Two weeks ago, Haleon’s share price was listed on the London Stock Exchange, becoming the largest London listing in 10 years since the Glencore listing. Unfortunately, the company’s listing was not received with the anticipated enthusiasm when it launched, trading at 330p. Part of the reason for this is the ongoing inflation that has resulted in most investors cooling down their interest in investing in new projects.
Haleon latest news
The GSK’s consumer health spinout has already started to come under scrutiny, with most of the criticism coming from the GSK’s refusal of a Unilever offer of £50bn, a figure that had also accounted for the company’s £10bn debt. There were also concerns about the impact of inflation on the business as prices rise, considering how it affected retail and consumer stocks.

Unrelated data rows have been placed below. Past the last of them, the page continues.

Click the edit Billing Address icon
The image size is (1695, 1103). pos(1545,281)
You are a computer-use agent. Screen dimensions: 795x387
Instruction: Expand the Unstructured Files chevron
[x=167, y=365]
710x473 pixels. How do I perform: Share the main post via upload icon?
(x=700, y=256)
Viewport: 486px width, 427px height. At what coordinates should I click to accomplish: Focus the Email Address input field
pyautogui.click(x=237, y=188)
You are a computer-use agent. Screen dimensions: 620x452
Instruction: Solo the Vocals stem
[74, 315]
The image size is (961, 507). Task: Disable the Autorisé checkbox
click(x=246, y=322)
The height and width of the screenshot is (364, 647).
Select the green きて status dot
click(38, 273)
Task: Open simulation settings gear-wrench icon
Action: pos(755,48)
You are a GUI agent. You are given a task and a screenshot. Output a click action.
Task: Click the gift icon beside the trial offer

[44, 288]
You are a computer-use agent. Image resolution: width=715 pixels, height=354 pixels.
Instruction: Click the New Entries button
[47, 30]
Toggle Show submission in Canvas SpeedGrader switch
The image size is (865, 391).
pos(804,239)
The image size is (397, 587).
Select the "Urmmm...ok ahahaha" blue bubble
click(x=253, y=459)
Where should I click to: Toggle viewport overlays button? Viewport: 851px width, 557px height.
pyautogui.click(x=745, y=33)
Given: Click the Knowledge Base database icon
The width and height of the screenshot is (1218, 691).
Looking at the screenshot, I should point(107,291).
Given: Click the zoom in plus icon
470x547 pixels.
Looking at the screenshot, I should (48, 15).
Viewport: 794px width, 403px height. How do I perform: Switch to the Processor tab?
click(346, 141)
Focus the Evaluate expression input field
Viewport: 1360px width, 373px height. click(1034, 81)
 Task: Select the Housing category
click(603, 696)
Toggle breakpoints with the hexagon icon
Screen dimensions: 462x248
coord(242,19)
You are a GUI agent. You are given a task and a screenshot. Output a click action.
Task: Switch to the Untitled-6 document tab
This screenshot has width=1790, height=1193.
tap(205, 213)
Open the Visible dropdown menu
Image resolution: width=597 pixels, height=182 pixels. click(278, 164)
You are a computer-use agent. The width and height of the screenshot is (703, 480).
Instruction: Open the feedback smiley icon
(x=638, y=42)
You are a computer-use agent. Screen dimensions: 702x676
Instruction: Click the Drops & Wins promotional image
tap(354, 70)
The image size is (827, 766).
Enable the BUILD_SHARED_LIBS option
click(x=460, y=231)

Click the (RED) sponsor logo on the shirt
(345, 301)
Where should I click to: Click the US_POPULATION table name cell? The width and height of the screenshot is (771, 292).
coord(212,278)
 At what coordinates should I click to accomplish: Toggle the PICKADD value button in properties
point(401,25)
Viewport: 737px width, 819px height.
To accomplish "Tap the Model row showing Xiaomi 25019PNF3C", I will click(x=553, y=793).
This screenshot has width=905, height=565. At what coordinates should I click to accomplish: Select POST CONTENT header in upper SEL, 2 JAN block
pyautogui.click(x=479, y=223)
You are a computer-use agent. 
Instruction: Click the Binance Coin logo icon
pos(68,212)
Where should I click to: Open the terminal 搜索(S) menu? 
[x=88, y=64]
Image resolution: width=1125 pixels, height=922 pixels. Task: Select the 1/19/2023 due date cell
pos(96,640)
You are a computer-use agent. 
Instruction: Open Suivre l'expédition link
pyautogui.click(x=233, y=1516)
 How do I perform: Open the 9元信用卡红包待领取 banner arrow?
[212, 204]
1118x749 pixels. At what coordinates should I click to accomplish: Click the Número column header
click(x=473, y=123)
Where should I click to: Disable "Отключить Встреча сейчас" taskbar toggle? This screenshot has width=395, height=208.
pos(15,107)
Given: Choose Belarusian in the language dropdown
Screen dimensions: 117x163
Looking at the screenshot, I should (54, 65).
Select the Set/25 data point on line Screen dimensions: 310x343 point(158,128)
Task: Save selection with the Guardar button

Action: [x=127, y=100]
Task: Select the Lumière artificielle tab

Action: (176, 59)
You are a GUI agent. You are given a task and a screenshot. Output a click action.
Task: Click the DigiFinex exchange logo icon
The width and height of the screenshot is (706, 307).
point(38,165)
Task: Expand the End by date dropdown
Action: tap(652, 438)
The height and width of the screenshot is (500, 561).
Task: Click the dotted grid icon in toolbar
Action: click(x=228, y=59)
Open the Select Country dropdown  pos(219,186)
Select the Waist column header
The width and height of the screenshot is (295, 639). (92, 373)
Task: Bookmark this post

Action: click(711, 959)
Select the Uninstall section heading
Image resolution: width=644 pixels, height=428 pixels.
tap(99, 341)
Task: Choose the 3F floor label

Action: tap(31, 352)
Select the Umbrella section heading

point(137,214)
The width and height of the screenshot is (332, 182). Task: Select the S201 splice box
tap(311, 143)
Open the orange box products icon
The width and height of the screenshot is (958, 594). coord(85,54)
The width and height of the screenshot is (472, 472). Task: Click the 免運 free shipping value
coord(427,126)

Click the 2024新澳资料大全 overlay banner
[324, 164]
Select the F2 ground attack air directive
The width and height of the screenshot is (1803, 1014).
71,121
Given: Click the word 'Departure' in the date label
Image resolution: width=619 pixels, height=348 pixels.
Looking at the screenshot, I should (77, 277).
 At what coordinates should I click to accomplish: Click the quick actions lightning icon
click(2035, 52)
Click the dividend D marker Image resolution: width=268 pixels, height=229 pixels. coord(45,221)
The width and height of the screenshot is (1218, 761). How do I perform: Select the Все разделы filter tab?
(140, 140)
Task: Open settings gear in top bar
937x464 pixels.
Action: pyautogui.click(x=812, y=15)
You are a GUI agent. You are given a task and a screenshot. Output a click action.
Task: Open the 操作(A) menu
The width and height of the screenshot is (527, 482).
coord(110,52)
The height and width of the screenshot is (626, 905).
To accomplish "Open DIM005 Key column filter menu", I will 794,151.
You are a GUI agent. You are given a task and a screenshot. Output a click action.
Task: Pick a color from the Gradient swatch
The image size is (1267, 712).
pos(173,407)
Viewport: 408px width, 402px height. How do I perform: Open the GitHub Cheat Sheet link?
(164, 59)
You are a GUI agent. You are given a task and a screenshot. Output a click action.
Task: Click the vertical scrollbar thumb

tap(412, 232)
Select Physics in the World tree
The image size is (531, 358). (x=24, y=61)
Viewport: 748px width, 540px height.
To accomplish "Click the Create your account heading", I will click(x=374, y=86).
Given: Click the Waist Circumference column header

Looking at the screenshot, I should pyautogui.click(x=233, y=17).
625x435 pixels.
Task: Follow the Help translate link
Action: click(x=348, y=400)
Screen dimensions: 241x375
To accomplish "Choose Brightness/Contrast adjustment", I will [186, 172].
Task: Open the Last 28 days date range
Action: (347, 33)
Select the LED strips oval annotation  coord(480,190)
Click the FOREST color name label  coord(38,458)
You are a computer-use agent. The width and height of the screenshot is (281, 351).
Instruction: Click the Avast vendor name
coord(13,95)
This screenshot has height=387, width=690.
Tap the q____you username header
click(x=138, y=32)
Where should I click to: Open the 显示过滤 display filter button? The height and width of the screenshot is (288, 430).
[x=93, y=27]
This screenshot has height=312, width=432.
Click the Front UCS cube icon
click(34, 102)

Therefore, some experts doubted the company could return to its pre-pandemic levels. Despite these concerns, the company has continued to journey on, and although the company has lost 13 percent of its value since launch to press time, investors have remained relatively relaxed with the company.
Haleon Share Price
In today’s trading session, Haleon share price is up by less than a percentage point. However, the price increase is a great sign that we may start to see prices rise after the past two weeks of market weakness. Therefore, my Haleon share price prediction expects a likelihood that prices will start to go up once the company shakes off its newcomer in the market’s tag.
The GSK’s spinoff is also an established business with a proven track record. Despite not meeting its pre-pandemic levels, there is a high likelihood that the business will peak again, which will likely drop the share prices up. However, should the inflation and fear of recession continue, then my bullish analysis will remain invalid. It will also give a chance for the share prices to continue going down.